From journaling at Kerry Park:
Maybe I've forgotten how to pray. Maybe I never really learned how. It was always just something that was on the back burner, not as important as going to church, reading the Word, worship, and loving people. But I have to talk to God. When my words are all muddled for anyone else, He understands these impossible thoughts.
Oh Lord my God, all I want is you. To be consumed by you. To be blinded to everything except you. I want to radiate your love to the world, to prove to everyone that they have purpose and they are loved so much more than they can ever imagine. I want people to know they are held.
God, why do I feel more called to pray for strangers than for my family, for my friends? Why do my thoughts automatically go to Parker, to Rodger, to Noah? Do they actually need my prayer, or is it just some ridiculous distraction that I can't shake?
Lord God, how can I feel so content and hopeful, and yet empty?
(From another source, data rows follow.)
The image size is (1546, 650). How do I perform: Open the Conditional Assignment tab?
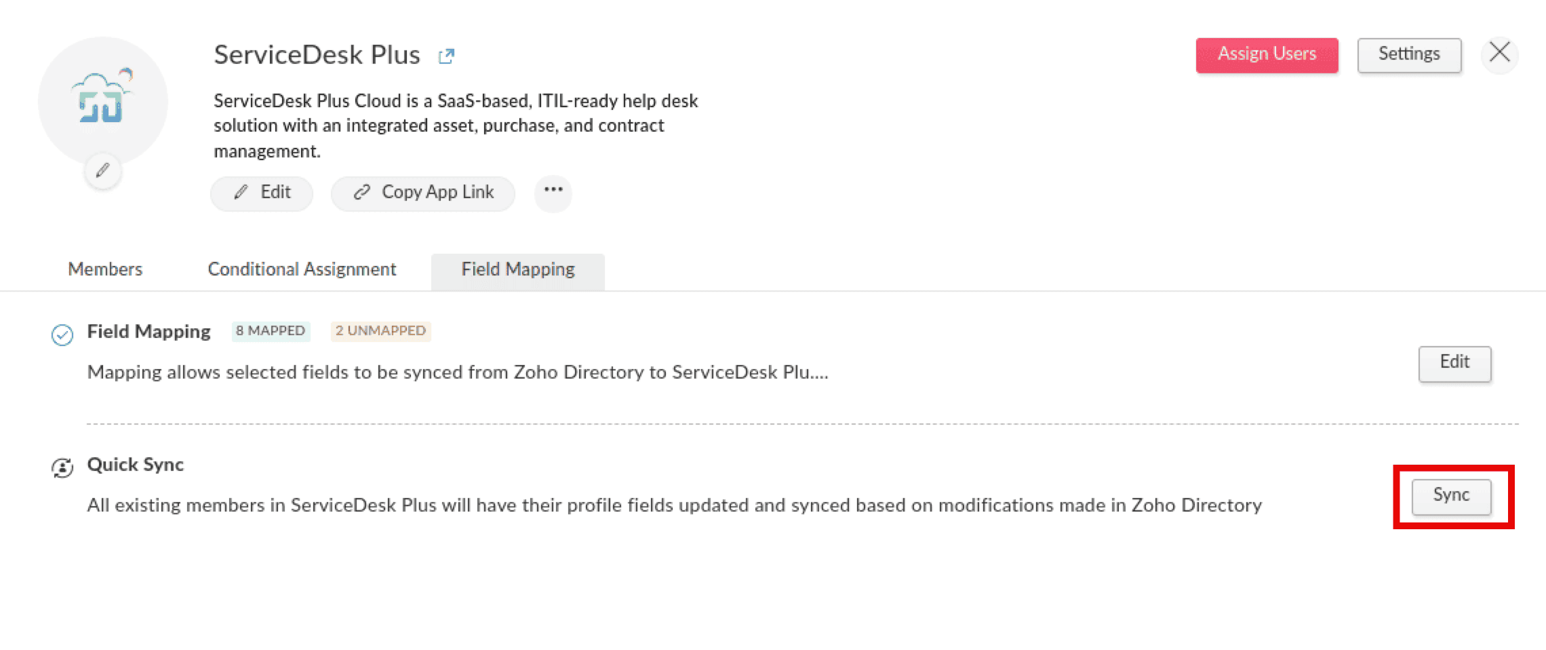(x=302, y=269)
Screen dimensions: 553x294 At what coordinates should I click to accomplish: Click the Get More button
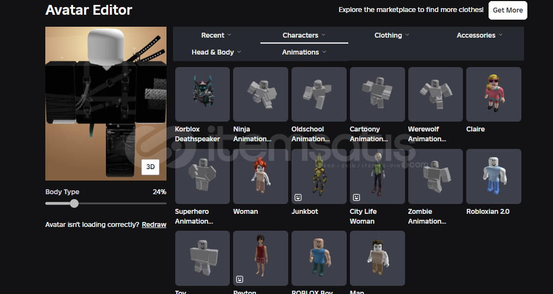[x=507, y=10]

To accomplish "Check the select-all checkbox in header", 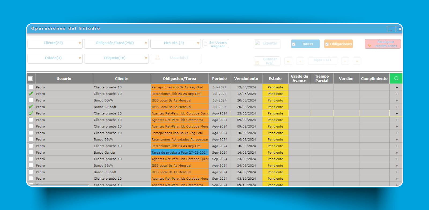I will (x=30, y=78).

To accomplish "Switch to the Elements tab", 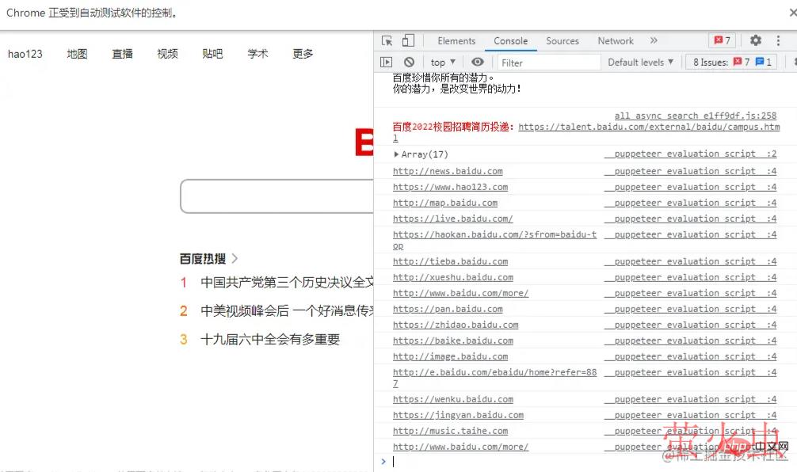I will click(456, 41).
How do I know if I'm growing or if I'm sliding backwards at five million miles per minute? How can I distinguish your voice from all the static between my ears?
Breathe. Trust. Love. Just as you are called to. Ok, Anna?
A spent match lies atop the memorial plaque. In honor of... Why do we have so many memories of the dead?
Treading throuh the cemetary, dirt crackling under my soles, the quietest breath disturbing th peace. So many graves. So many lives. So many stories that I've missed. As years pass, how much do we know? How much do we see? How much are we part of? How do we know if we're doing what we're supposed to be doing?
The sun comes with peace, tempting the air to pretend it's summer for one more day, before the heaviness of rain (or snow) storms back into the city. Allow us to breathe in the freshness of a new day.
Oh, the glory of it all is You are here with redemption for us all, so we may live. For the glory of it all, the glory of it all...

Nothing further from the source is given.